Healthy stimulants that can truly replace scrolling
The key to a functioning dopamine menu is choosing activities that are genuinely enjoyable for the individual – not those we think ought to be enjoyable. There is no need to meditate if meditation bores you. There is no need to run if you hate running. It's about honestly answering the question: what do I actually enjoy?
That said, there are several categories of activities that science repeatedly confirms as powerful natural sources of dopamine and overall wellbeing.
Movement and nature form one of the strongest pillars. Even a thirty-minute walk in green surroundings demonstrably lowers cortisol levels and increases the production of endorphins and dopamine. A study published in the journal PNAS showed that people who spend time in nature exhibit lower levels of rumination – repetitive negative thinking – than those who move exclusively in urban environments. Nature simply gives the brain space to breathe in a way that a screen never can.
Creative activity is another powerful tool. Whether it involves cooking, knitting, photography, writing, or music, creation activates the brain in a way that passively consuming content cannot. During creative work, the brain doesn't merely receive stimuli – it generates them – and that is where the fundamental difference lies. The result, however imperfect, brings a sense of competence and pride that is one of the most enduring sources of psychological wellbeing.
Social contact – real, not virtual – is irreplaceable for the human brain. Meeting a friend for coffee, calling a parent, or even a brief conversation with a colleague activates entirely different neural circuits than liking posts on Instagram. Oxytocin, the hormone of bonding and trust, is released in the physical presence of another person, through eye contact and touch – things that a screen simply cannot convey.
Care for the body and home is an often underestimated category. A bath with natural ingredients, tending to houseplants, mindfully cooking a healthy meal, or tidying up to favourite music – all of these are activities that restore our sense of control over our own environment and yield tangible results. It is no coincidence that during the pandemic, growing plants and baking bread experienced an enormous boom – people were instinctively seeking natural sources of satisfaction.
As psychologist Mihaly Csikszentmihalyi, whose research on flow is fundamental in this context, wrote: "The best moments in our lives are not passive, receptive, relaxing times... The best moments usually occur when a person's body or mind is stretched to its limits in a voluntary effort to accomplish something difficult and worthwhile."
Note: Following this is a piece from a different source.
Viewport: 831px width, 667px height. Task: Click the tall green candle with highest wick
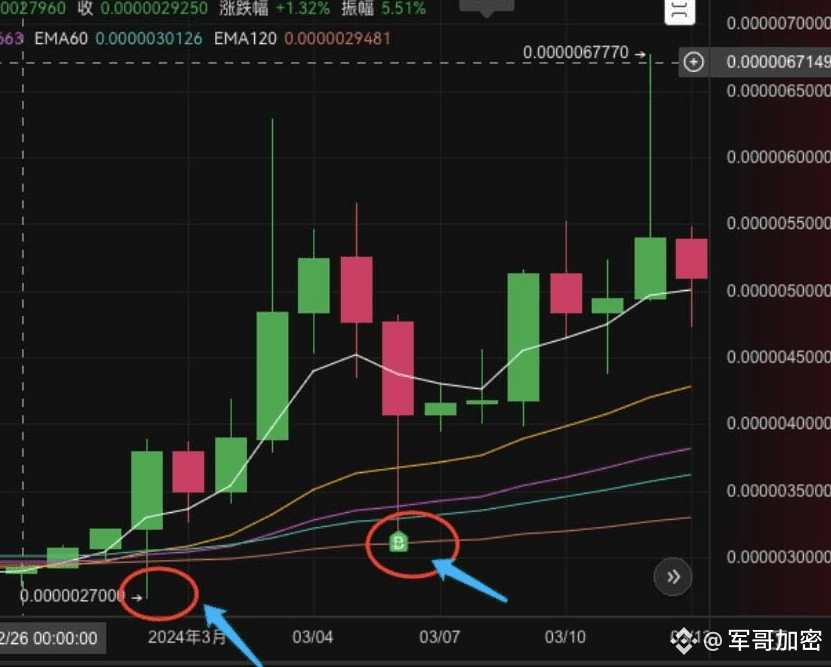click(x=650, y=268)
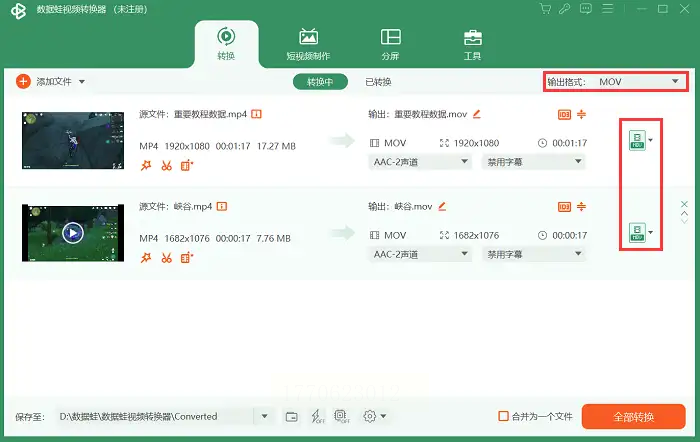Toggle the GPU hardware acceleration icon
Screen dimensions: 700x442
[341, 416]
This idea is at the heart of the entire dopamine menu concept. We don't just want to stop scrolling – we want to find activities that truly fulfil us. And for that, we need no app or expensive equipment. We just need a little self-knowledge and the willingness to try something different.
Creating your own dopamine menu can take just a few minutes. Simply take a piece of paper and a pen – or your phone, if you're using it as a tool rather than a refuge – and write down three to five activities from each category. Then place the list somewhere visible: on the fridge, as your phone wallpaper, or in your diary. The next time you feel the urge to scroll mindlessly, you'll have an alternative ready.
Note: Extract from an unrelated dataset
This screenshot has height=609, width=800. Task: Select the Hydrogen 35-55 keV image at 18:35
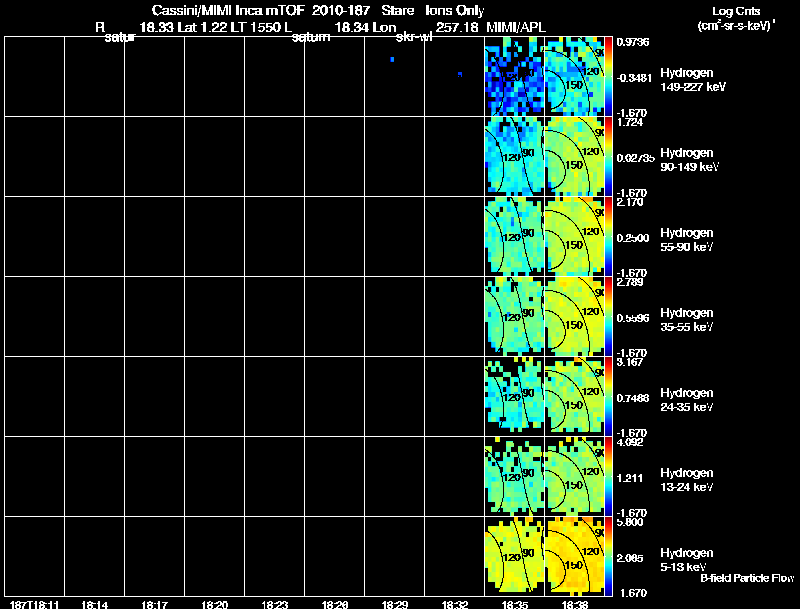click(x=514, y=316)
This isn't about perfection or a radical lifestyle overhaul overnight. It's about small, conscious choices that gradually accumulate into a new pattern. The brain is plastic – it can learn new habits at any age, given enough opportunity and patience. And the dopamine menu is precisely such an opportunity: a quiet revolution against the culture of endless scrolling, beginning with one simple decision – to reach for something else.